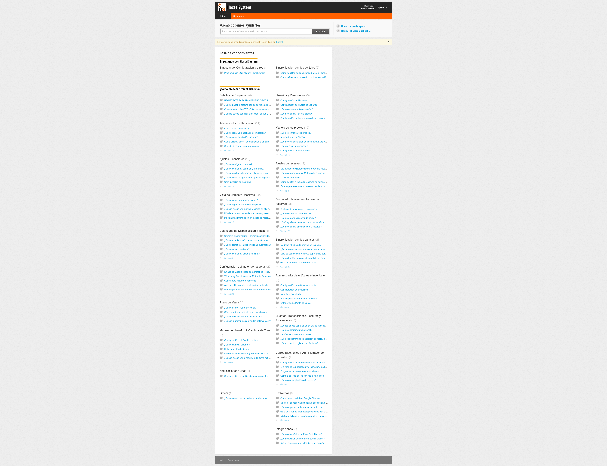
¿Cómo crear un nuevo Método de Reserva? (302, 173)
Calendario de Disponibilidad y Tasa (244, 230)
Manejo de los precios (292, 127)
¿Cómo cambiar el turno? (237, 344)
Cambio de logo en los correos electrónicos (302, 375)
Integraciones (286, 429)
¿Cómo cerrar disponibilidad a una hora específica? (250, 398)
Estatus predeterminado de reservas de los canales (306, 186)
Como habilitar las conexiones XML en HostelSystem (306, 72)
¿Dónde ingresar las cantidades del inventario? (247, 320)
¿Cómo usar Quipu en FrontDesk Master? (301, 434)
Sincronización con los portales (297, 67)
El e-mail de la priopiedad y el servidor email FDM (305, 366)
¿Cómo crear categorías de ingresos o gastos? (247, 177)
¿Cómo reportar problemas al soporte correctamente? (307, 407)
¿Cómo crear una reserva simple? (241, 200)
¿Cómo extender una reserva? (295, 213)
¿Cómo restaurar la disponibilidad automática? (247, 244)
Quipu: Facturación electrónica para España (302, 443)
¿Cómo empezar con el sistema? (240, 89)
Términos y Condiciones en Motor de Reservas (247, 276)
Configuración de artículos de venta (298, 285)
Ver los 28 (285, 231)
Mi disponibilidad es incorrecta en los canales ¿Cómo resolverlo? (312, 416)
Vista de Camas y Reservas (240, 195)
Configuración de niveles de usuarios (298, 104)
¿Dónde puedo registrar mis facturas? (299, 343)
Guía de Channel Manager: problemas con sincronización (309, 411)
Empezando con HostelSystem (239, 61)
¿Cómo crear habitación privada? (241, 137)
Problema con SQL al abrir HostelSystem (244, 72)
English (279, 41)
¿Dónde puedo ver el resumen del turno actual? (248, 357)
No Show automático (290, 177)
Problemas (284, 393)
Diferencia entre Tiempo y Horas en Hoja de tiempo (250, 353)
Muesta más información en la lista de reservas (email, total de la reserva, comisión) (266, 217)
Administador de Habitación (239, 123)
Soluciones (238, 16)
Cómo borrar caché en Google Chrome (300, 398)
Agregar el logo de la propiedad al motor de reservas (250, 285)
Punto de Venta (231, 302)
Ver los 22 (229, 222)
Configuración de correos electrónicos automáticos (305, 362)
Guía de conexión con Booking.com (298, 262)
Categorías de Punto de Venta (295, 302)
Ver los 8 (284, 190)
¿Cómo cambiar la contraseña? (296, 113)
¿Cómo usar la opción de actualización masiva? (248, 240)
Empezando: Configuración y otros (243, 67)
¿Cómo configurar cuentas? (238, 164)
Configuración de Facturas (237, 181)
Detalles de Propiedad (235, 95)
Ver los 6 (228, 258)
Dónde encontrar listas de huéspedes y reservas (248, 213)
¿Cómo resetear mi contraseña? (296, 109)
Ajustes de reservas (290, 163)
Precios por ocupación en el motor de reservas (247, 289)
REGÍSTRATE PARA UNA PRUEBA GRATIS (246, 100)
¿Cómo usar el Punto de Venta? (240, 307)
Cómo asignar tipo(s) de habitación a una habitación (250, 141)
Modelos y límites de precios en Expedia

◇ ◇ ◇ ◇

= WHAT TO PRODUCE =
Reproduce every one of the records above line by line, word for word, and leave the pictures out of your answer.

= COMPLETE RESPONSE =
¿Cómo crear un nuevo Método de Reserva? (302, 173)
Calendario de Disponibilidad y Tasa (244, 230)
Manejo de los precios (292, 127)
¿Cómo cambiar el turno? (237, 344)
Cambio de logo en los correos electrónicos (302, 375)
Integraciones (286, 429)
¿Cómo cerrar disponibilidad a una hora específica? (250, 398)
Estatus predeterminado de reservas de los canales (306, 186)
Como habilitar las conexiones XML en HostelSystem (306, 72)
¿Dónde ingresar las cantidades del inventario? (247, 320)
¿Cómo usar Quipu en FrontDesk Master? (301, 434)
Sincronización con los portales (297, 67)
El e-mail de la priopiedad y el servidor email FDM (305, 366)
¿Cómo crear categorías de ingresos o gastos? (247, 177)
¿Cómo reportar problemas al soporte correctamente? (307, 407)
¿Cómo crear una reserva simple? (241, 200)
¿Cómo extender una reserva? (295, 213)
¿Cómo restaurar la disponibilidad automática? (247, 244)
Quipu: Facturación electrónica para España (302, 443)
¿Cómo empezar con el sistema? (240, 89)
Términos y Condiciones en Motor de Reservas (247, 276)
Configuración de artículos de venta (298, 285)
Ver los 28 (285, 231)
Mi disponibilidad es incorrecta en los canales ¿Cómo resolverlo? (312, 416)
Vista de Camas y Reservas (240, 195)
Configuración de niveles de usuarios (298, 104)
¿Dónde puedo registrar mis facturas? (299, 343)
Guía de Channel Manager: problemas con sincronización (309, 411)
Empezando con HostelSystem (239, 61)
¿Cómo crear habitación privada? (241, 137)
Problema con SQL al abrir HostelSystem (244, 72)
English (279, 41)
¿Dónde puedo ver el resumen del turno actual? (248, 357)
No Show automático (290, 177)
Problemas (284, 393)
Diferencia entre Tiempo y Horas en Hoja de tiempo (250, 353)
Muesta más información en la lista de reservas (email, total de la reserva, comisión) (266, 217)
Administador de Habitación (239, 123)
Soluciones (238, 16)
Cómo borrar caché en Google Chrome (300, 398)
Agregar el logo de la propiedad al motor de reservas (250, 285)
Punto de Venta (231, 302)
Ver los 22 (229, 222)
Configuración de correos electrónicos automáticos (305, 362)
Guía de conexión con Booking.com (298, 262)
Categorías de Punto de Venta (295, 302)
Ver los 8 (284, 190)
¿Cómo cambiar la contraseña? (296, 113)
¿Cómo usar la opción de actualización masiva? (248, 240)
Empezando: Configuración y otros (243, 67)
¿Cómo configurar cuentas? (238, 164)
Configuración de Facturas (237, 181)
Detalles de Propiedad (235, 95)
Ver los 6 (228, 258)
Dónde encontrar listas de huéspedes y reservas (248, 213)
¿Cómo resetear mi contraseña? (296, 109)
Ajustes de reservas (290, 163)
Precios por ocupación en el motor de reservas (247, 289)
REGÍSTRATE PARA UNA PRUEBA GRATIS (246, 100)
¿Cómo usar el Punto de Venta? (240, 307)
Cómo asignar tipo(s) de habitación a una habitación (250, 141)
Modelos y límites de precios en Expedia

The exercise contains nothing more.